Buy or Hold? What does Warren Buffett Think?

Warren Buffett recently appeared live on CNBC's Squawk Box for a two-hour interview with Becky Quick.  During their conversation, they discussed a number of issues about the global economey and investing. You can read the complete transcript here. I'd like to share with you my favorite part:

BECKY: Last word, Warren, is a sort of free word association game that we've been playing lately. I say a word, you tell me what it makes me think of. And the question we get most frequently from people about you coming on is what should they be buying right now? So if I say buy, you say...

BUFFETT: I say —I say hold —basically hold. I mean, the idea that the European news or slowdown in this or that or anything like that, that would not cause you to own a good farm and had a run by a good tenant, you wouldn't —you wouldn't sell it because somebody said here's a news item, you know, this is happening in Greece or something of the sort. If you owned an apartment house and you got to raise your rents a little, it's well located and you have a good manager, you wouldn't dream of selling it. If you had a good business personally, the local McDonald's franchise, you know, you wouldn't —you wouldn't be thinking about buying or selling it every day. Now, when you own stocks, you own pieces of businesses, and they're wonderful businesses. So you can pick the best businesses in the world, and to buy or sell on current news is just crazy. You're in a wonderful business, you've got people running it for you. You know you're going to do well over five or 10 years, and to think news events should cause you to try and dance in and out of something that's a wonderful game is a terrible mistake. So get into a bunch of wonderful businesses and stay with them.

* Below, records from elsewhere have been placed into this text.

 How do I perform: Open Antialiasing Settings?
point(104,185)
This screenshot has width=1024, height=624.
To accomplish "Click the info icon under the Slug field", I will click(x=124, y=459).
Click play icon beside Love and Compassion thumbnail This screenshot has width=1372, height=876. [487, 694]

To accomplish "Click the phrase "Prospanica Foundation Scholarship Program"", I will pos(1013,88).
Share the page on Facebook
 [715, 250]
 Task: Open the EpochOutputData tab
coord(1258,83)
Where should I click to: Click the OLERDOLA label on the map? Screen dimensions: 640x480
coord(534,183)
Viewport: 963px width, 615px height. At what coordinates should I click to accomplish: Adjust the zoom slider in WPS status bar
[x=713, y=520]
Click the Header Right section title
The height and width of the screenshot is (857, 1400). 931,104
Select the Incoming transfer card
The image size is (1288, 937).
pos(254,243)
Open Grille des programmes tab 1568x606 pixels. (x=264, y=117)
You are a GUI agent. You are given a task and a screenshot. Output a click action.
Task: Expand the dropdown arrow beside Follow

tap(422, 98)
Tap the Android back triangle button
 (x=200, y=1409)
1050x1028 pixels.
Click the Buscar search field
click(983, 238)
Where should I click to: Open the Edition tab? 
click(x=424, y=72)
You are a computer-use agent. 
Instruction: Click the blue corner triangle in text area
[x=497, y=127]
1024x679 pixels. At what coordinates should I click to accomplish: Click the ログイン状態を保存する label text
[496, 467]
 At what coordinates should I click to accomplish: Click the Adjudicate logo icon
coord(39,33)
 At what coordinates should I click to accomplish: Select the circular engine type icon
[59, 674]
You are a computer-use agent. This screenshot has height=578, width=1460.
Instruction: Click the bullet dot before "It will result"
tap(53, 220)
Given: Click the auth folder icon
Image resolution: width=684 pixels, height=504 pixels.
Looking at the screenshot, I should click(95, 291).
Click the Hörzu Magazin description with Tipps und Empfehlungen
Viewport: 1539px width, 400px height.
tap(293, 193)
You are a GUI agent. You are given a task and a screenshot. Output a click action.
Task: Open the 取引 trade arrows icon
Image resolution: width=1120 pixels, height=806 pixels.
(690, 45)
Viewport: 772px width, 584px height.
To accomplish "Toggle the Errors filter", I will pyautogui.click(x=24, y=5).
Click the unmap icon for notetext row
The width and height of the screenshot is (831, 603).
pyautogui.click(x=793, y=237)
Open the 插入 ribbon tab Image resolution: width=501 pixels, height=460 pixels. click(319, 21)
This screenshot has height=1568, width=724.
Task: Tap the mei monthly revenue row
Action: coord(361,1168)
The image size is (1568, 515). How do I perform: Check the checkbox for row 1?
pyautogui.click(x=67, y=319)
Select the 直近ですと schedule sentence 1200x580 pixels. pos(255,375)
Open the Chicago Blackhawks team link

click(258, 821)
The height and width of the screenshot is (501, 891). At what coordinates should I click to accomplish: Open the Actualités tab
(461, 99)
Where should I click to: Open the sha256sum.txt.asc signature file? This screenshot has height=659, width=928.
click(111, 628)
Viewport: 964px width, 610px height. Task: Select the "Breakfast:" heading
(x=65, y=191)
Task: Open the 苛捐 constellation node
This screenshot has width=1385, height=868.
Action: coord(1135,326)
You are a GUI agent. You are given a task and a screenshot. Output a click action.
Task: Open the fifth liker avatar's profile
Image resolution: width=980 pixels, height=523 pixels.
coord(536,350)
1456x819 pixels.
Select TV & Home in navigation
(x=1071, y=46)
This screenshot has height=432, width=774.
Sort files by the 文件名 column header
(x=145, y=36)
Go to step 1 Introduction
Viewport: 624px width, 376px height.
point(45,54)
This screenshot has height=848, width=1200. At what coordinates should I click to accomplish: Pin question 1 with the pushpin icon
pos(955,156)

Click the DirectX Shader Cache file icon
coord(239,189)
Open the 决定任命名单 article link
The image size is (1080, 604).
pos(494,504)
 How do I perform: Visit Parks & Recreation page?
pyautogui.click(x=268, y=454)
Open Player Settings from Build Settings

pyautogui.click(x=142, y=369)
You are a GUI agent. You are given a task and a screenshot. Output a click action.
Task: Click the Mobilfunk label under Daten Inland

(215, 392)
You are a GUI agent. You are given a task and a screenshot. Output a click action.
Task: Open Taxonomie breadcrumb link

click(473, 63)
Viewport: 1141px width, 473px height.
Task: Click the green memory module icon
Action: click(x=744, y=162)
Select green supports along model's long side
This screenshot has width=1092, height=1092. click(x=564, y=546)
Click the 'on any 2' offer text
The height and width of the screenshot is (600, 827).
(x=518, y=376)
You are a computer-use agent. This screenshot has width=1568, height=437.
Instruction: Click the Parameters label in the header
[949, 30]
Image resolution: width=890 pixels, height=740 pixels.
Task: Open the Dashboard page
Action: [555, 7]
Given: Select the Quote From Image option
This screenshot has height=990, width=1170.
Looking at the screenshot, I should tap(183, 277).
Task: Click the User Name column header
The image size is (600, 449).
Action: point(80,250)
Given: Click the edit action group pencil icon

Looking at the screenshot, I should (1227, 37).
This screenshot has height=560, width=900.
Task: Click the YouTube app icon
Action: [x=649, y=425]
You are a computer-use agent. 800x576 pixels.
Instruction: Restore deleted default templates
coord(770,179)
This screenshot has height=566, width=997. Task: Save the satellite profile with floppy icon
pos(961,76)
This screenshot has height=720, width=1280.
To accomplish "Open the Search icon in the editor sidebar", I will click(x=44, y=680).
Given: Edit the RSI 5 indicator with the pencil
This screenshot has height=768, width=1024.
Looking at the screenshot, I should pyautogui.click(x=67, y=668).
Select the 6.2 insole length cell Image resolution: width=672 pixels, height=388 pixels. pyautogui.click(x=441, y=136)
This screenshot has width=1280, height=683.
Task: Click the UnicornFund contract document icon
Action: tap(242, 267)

BECKY: But you said hold —I said buy and you changed it to hold. Does that mean don't sell or does that mean...

BUFFETT: Well, I mean, if you haven't —if you haven't got them yet, you buy them consistently over time. So you sort of average over time. And I've been buying all my life. I bought my first stock, you know, when I was 11 years old and it was about three months after Pearl Harbor and Corregidor was falling and they had the Death March at Bataan, and all the news was terrible. It was a great time to buy stocks. And I should've held that stock forever, and I've been buying stocks ever since.

Photo courtesy of CNBC.

Reader Comments (1)

I know Buffett has said he would be a much richer man if he had never sold a stock, so I would be shocked if he said sell. Always appreciate his thoughts on long-term investing.